An example of an international partnership on the topic of space technologies for disaster management that simplifies access to satellite data is the International Charter on Space and the Great Disasters (International Charter on Space and Major Disasters). This is an international agreement between space agencies around the world. Its purpose is to provide a unified system of access and reception of satellite images and immediate and free spatial data to those affected by natural or man-made disasters. Use of this data may be authorized by the Member States of the Charter. However, the Charter activation request can be received from any State in the world for the acquisition and use of spatial data to be shared with national authorities responsible for the field of emergencies.

In Italy, civil protection activities are delegated to the Civil Protection Department, which is headed by the Presidency of the Council of Ministers. The DPC also often uses satellite data for prevention and monitoring activities through collaboration with various bodies, including the Air Force. A very special episode also underlined the importance of space applications for civil protection activities. The 2 April 2018 the Chinese space station Tiangong 1 (in the radar image) has fallen into the Pacific Ocean, causing no damage whatsoever⁴. However, in the hours and days preceding the fall, the national authorities took into consideration the hypothesis of the fall of some parts of the station on the Italian territory, being for a period under the orbit of the Tiangong 1. In this circumstance the Department has availed itself of the collaboration of the Italian Space Agency for the monitoring of the descent. In this specific case, the fruitful collaboration between the two bodies, besides demonstrating once again the good functioning of the Italian national civil protection system, has been fundamental on two specific aspects. The first was that of the actual monitoring of the fall. The Department, without the aid of the ASI, would not have had the skills and the means to carry out a constant analysis of the situation in real time.
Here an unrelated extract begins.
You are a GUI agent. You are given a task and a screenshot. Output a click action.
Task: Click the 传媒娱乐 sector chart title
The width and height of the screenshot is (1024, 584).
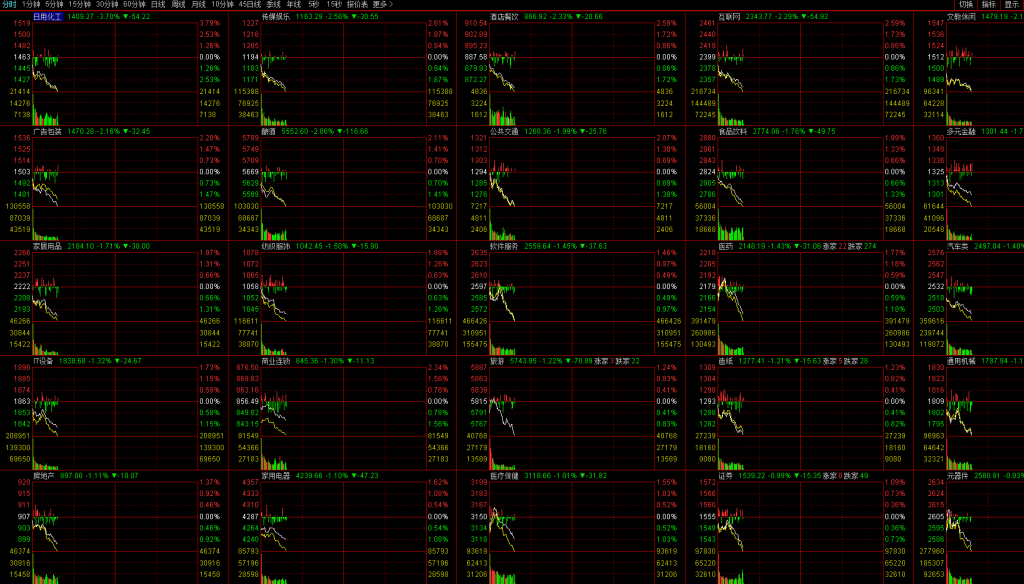274,17
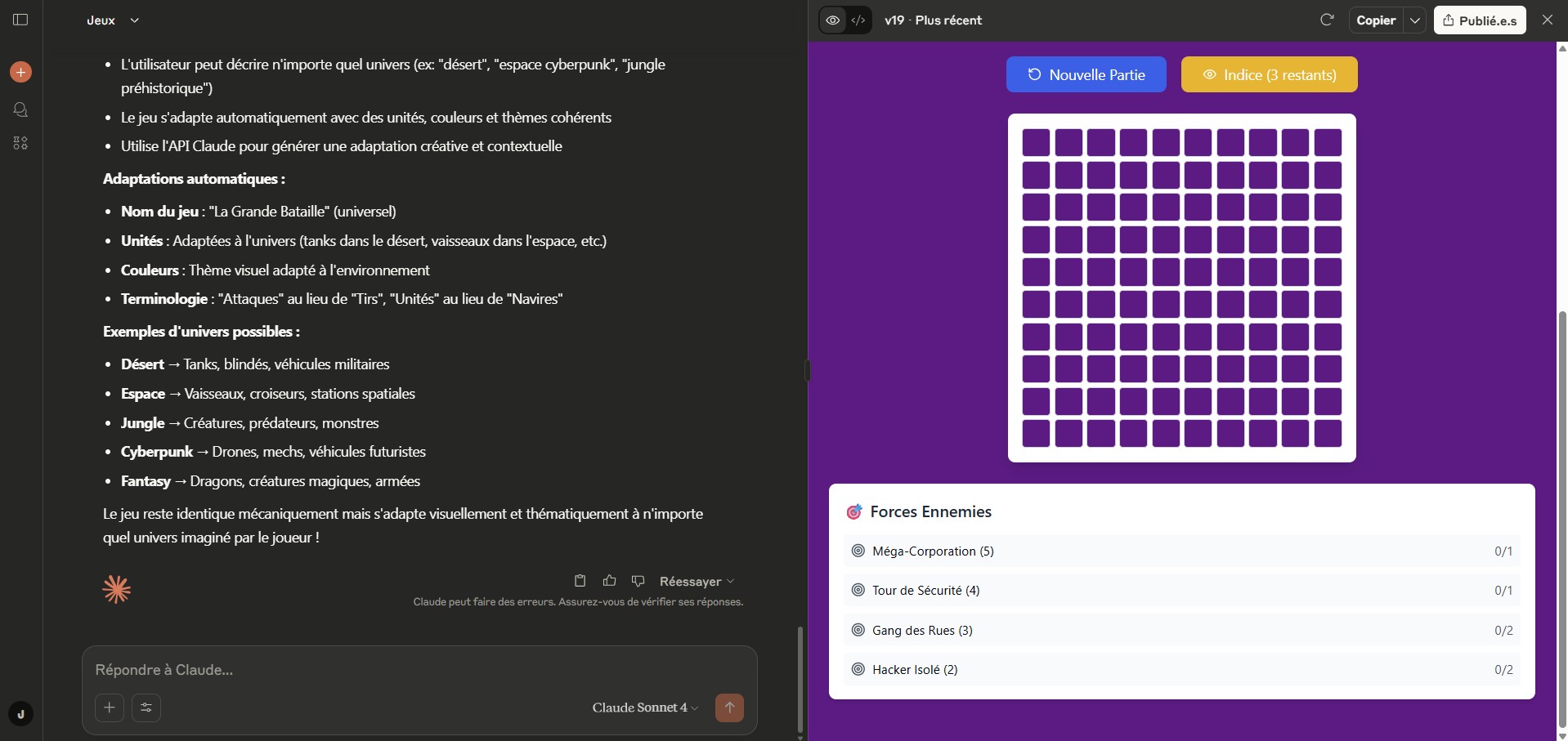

The ASI on the other hand does not have the possibility to alert structures in the territory in case of emergency and, more importantly, does not have the same communication capacity as the DPC. In the event of disasters or alarm situations, civil protection needs to communicate in a very short time with the citizens, trying to reassure and disseminate real and useful information, not creating unnecessary alarmism.

In conclusion it is evident that for natural disasters, anthropic emergencies and risks deriving from space, the use of space applications is becoming essential and necessary. The forecasting and prevention activities require up-to-date satellite data, the rescue, a professionally managed coordination and the restoration of a careful study of the territory and of the integrated data for long-term sustainable development.